EXERCISE DIRECTIONS: Search the data for the word "computer" and copy every line where it occurs.

(Records from a collection)

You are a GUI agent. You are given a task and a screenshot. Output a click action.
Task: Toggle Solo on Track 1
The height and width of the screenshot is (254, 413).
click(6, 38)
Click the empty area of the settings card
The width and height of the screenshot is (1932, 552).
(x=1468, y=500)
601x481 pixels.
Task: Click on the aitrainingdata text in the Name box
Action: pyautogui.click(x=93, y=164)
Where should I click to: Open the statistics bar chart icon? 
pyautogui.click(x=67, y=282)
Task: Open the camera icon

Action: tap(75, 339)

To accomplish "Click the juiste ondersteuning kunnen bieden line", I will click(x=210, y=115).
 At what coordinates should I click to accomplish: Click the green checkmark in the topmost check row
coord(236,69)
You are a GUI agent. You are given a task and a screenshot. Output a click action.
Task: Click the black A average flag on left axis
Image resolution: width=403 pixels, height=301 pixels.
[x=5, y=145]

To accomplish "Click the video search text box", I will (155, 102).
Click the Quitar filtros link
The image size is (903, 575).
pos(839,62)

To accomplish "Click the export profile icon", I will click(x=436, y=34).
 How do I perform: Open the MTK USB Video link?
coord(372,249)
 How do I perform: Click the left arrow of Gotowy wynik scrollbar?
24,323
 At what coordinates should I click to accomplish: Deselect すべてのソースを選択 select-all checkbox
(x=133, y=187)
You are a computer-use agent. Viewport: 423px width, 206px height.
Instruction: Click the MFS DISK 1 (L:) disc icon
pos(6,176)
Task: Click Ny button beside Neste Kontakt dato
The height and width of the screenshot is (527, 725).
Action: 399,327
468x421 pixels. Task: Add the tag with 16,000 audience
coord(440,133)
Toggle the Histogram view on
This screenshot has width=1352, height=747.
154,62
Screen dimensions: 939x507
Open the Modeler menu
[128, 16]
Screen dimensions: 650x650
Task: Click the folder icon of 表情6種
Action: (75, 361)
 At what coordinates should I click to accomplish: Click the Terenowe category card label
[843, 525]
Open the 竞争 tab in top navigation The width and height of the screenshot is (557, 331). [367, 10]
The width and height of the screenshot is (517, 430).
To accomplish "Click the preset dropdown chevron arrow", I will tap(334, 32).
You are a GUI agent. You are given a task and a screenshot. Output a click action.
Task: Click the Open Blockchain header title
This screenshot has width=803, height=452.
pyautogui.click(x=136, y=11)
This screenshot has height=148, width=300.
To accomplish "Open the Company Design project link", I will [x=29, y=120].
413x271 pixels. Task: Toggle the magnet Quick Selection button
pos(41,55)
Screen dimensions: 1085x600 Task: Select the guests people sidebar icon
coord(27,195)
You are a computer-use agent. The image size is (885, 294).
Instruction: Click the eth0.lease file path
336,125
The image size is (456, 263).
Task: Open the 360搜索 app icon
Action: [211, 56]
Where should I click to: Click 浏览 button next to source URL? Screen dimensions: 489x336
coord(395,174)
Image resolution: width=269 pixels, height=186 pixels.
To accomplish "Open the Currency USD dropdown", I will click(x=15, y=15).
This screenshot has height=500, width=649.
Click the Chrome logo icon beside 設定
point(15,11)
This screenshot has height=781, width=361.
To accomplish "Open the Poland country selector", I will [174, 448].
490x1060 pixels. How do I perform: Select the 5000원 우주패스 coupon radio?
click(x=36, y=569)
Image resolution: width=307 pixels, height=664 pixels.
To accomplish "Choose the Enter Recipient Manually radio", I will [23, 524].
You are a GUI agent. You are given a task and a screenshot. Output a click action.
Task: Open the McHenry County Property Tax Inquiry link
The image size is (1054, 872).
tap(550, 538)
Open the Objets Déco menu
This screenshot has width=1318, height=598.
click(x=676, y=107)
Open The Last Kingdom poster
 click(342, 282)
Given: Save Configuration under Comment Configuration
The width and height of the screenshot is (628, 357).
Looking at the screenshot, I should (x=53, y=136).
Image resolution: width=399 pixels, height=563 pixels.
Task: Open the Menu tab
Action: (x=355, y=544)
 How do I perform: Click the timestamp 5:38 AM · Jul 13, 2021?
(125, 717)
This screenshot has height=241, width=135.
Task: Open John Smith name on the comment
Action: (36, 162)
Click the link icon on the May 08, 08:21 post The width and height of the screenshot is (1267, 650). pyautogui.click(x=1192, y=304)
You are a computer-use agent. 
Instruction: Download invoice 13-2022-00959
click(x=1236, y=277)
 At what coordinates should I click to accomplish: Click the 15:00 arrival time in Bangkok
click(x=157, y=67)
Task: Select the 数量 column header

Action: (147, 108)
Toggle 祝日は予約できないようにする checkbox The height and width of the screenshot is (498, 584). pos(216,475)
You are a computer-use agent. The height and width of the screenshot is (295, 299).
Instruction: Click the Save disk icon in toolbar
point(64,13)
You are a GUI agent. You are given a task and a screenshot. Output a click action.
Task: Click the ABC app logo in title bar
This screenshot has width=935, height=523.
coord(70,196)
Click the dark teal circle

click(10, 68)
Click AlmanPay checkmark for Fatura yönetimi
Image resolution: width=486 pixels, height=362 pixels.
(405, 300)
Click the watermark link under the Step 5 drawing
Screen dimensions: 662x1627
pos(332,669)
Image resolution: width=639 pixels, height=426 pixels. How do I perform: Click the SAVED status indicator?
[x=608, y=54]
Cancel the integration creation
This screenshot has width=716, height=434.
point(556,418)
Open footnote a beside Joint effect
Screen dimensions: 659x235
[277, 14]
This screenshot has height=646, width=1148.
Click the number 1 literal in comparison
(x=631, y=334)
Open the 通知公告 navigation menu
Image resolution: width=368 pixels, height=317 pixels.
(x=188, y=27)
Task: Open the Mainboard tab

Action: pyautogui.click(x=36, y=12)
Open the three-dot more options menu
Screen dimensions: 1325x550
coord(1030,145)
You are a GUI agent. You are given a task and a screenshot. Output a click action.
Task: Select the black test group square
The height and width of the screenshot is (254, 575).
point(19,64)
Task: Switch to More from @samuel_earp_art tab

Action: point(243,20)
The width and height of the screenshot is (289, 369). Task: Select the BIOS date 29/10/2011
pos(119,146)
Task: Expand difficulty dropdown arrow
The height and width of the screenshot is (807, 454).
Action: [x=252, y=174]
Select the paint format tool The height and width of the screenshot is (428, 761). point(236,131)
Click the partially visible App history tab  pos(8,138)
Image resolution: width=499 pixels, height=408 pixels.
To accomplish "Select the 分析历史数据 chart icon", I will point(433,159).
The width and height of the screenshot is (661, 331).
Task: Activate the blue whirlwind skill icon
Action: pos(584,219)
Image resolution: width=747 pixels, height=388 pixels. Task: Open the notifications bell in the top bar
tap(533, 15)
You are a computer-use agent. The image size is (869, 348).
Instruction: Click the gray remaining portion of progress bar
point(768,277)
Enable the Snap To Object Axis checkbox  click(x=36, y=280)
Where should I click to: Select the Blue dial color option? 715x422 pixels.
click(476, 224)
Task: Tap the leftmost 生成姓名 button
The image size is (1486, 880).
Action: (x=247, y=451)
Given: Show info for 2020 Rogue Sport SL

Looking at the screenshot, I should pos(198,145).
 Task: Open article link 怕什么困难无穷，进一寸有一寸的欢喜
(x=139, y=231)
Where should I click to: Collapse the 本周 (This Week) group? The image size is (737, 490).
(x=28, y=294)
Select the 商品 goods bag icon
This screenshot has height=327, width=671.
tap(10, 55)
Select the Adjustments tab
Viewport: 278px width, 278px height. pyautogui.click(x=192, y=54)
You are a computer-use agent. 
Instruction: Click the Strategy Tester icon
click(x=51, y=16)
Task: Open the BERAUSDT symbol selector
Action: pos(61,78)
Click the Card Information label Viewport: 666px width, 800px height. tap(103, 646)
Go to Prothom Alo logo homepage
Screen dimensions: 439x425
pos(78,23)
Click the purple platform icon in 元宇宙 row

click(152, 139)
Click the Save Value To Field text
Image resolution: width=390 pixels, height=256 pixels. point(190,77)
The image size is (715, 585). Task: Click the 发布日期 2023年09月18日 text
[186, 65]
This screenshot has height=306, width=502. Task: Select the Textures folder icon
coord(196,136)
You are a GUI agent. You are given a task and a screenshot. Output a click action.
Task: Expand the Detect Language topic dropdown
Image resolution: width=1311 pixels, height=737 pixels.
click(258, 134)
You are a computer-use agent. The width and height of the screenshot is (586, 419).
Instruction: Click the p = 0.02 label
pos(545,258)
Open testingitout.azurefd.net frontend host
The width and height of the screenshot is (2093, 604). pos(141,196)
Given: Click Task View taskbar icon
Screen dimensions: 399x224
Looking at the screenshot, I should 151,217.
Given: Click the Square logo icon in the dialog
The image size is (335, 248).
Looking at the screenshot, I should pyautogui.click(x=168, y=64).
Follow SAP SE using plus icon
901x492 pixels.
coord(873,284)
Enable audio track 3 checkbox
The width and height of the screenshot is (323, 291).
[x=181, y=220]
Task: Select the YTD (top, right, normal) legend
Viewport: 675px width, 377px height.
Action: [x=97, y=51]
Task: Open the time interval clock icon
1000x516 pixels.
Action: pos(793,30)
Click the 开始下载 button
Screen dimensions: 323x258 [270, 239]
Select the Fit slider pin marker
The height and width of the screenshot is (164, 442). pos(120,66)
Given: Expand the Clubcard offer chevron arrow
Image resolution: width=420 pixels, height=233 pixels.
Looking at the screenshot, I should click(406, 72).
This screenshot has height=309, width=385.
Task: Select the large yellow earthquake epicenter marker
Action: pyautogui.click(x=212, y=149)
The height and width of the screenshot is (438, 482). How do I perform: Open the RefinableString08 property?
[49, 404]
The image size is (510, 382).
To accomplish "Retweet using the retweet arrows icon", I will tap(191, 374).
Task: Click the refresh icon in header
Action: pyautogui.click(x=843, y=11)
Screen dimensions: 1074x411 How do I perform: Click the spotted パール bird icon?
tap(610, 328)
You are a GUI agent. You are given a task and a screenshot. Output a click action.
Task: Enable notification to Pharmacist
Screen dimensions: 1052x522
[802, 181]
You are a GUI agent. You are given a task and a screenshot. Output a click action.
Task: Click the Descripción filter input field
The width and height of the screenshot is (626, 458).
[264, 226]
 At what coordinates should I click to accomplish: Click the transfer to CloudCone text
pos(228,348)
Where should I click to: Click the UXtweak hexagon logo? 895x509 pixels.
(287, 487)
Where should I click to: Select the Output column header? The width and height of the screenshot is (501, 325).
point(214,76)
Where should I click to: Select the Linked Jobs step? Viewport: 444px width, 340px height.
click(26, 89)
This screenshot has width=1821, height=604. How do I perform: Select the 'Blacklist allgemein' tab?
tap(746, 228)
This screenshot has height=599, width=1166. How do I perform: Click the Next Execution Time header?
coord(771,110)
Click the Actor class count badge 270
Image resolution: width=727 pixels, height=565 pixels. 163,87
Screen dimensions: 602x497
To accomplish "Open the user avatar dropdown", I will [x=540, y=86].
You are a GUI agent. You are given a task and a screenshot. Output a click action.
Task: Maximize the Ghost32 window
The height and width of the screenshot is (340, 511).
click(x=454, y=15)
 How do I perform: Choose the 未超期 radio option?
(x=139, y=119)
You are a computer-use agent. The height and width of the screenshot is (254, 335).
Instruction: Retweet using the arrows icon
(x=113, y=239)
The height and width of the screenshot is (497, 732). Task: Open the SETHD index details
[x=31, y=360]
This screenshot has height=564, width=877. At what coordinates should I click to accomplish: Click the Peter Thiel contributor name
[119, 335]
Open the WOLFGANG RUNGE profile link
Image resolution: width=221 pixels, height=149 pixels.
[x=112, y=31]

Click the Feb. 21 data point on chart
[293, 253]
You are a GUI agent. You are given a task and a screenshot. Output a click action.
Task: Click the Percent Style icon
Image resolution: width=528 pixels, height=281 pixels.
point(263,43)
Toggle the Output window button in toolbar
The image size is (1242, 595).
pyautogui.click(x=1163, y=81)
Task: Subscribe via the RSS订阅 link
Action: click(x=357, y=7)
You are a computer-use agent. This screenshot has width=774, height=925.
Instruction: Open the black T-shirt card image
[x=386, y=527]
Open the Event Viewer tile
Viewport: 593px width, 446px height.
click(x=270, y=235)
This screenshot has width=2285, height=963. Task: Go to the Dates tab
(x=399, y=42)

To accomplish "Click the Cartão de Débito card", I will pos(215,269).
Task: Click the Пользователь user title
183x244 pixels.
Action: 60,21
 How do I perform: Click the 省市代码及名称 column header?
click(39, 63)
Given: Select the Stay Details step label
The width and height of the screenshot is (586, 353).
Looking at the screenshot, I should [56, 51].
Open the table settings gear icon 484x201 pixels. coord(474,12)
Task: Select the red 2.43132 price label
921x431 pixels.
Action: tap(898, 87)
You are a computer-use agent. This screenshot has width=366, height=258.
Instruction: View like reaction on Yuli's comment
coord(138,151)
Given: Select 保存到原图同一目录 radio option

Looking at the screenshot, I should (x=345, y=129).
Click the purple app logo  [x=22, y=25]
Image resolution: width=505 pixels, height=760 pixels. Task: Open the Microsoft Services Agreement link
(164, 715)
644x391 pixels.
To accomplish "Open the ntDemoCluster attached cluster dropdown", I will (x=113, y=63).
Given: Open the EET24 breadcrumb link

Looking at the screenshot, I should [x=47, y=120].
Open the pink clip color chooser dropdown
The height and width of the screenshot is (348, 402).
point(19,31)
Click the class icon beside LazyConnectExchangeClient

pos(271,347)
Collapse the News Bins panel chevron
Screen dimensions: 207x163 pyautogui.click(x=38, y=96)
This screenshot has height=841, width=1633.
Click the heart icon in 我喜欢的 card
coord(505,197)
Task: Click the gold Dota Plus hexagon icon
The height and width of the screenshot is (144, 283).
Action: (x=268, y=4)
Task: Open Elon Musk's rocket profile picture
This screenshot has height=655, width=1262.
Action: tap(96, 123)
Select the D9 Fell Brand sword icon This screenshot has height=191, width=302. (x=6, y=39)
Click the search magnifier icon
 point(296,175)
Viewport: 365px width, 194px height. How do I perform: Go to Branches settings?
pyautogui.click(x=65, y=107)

COMPLETED EXERCISE:
You are a computer-use agent. Viewport: 423px width, 206px height.
You are a computer-use agent. The image size is (885, 294).
You are a computer-use agent. 
You are a computer-use agent. The height and width of the screenshot is (295, 299).
You are a computer-use agent. The image size is (869, 348).
You are a computer-use agent. 
You are a computer-use agent. The width and height of the screenshot is (586, 419).
You are a computer-use agent. The height and width of the screenshot is (254, 335).
You are a computer-use agent. This screenshot has width=774, height=925.
You are a computer-use agent. This screenshot has width=366, height=258.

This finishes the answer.